2026-01-03 03:49:58 -06:00 · 2025-09-03 11:31:58 -04:00
parent a00802be8a
commit 4dea9ff9df
1 changed files with 2 additions and 83 deletions
--- a/docs/content/docs/agent-sdk/benchmarks/osworld-verified.mdx
+++ b/docs/content/docs/agent-sdk/benchmarks/osworld-verified.mdx
@@ -3,87 +3,6 @@ title: OSWorld-Verified
 description: Benchmark ComputerAgent on OSWorld tasks using HUD
 ---

-OSWorld-Verified is a curated subset of OSWorld tasks that can be run using the HUD framework.
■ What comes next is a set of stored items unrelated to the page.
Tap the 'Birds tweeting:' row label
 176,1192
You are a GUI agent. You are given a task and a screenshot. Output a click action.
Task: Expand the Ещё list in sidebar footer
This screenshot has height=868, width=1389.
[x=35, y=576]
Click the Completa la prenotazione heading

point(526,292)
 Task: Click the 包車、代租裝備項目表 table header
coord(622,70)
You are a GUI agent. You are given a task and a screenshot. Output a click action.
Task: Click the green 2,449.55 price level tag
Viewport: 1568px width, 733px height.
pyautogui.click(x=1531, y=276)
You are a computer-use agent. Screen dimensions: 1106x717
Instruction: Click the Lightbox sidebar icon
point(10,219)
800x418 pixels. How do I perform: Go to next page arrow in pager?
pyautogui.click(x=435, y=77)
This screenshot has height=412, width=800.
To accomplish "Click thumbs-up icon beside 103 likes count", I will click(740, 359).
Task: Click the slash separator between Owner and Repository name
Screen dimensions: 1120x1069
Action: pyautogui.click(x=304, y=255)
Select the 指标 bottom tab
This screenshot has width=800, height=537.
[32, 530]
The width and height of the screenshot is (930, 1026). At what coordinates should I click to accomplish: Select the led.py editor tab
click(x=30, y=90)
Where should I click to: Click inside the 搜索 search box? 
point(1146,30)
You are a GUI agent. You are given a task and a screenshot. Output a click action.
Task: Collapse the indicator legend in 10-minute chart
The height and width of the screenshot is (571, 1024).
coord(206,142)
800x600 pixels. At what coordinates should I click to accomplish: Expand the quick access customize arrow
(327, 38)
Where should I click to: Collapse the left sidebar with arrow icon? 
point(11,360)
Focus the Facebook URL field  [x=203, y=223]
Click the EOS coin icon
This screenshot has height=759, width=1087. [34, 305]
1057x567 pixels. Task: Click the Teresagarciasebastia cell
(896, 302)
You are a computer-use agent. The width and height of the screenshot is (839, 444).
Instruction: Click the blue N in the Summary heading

Use ComputerAgent with HUD to benchmark on these tasks.
+OSWorld-Verified is a curated subset of OSWorld tasks that can be run using the HUD framework.

-## Setup
-
-```bash
-pip install hud-python==0.2.10
-```
-
-Set environment variables:
-```bash
-export HUD_API_KEY="your_hud_key"
-export ANTHROPIC_API_KEY="your_anthropic_key"  # For Claude
-export OPENAI_API_KEY="your_openai_key"        # For OpenAI
-```
-
-## Quick Start
-
-```python
-import asyncio
-from hud import gym, load_taskset
-from agent.integrations.hud import ComputerAgent
-
-async def run_osworld():
-    # Load taskset
-    taskset = await load_taskset("OSWorld-Verified")
-    test = taskset[144]  # Example task
-    
-    # Create environment (~2.5 min startup)
-    env = await gym.make(test)
-    
-    # Create agent
-    agent = ComputerAgent(
-        model="anthropic/claude-3-5-sonnet-20241022", # any ComputerAgent model string
-        environment="linux"
-    )
-    
-    # Run benchmark
-    obs, _ = await env.reset()
-    for i in range(100):
-        action, done = await agent.predict(obs)
-        obs, reward, terminated, info = await env.step(action)
-        if done or terminated:
-            break
-    
-    # Evaluate results
-    result = await env.evaluate()
-    await env.close()
-    
-    return result
-
-# Run benchmark
-result = asyncio.run(run_osworld())
-print(f"Success: {result.get('success', False)}")
-```
-
-## Parallel Execution
-
-Run all tasks in parallel using `run_job`:
-
-```python
-from agent.integrations.hud import run_job
-from hud import load_taskset
-from hud.taskset import TaskSet
-import logging
-
-# Load taskset
-taskset = await load_taskset("OSWorld-Verified")
-taskset = TaskSet(tasks=taskset[:10]) # limit to 10 tasks instead of all 370
-
-# Run benchmark job
-job = await run_job(
-    model="openai/computer-use-preview",
-    task_or_taskset=taskset,
-    job_name="test-computeragent-job",
-    max_concurrent_tasks=5,
-    # add any extra ComputerAgent kwargs:
-    verbosity=logging.INFO,  # Enable logging
-    # trajectory_dir=".."       # Save trajectories locally
-)
-
-# Get results OR view them at app.hud.so
-print(await job.get_analytics())
-print(f"View results at: https://app.hud.so/jobs/{job.id}")
-```
+Use [ComputerAgent with HUD](../integrations/hud) to benchmark on these tasks.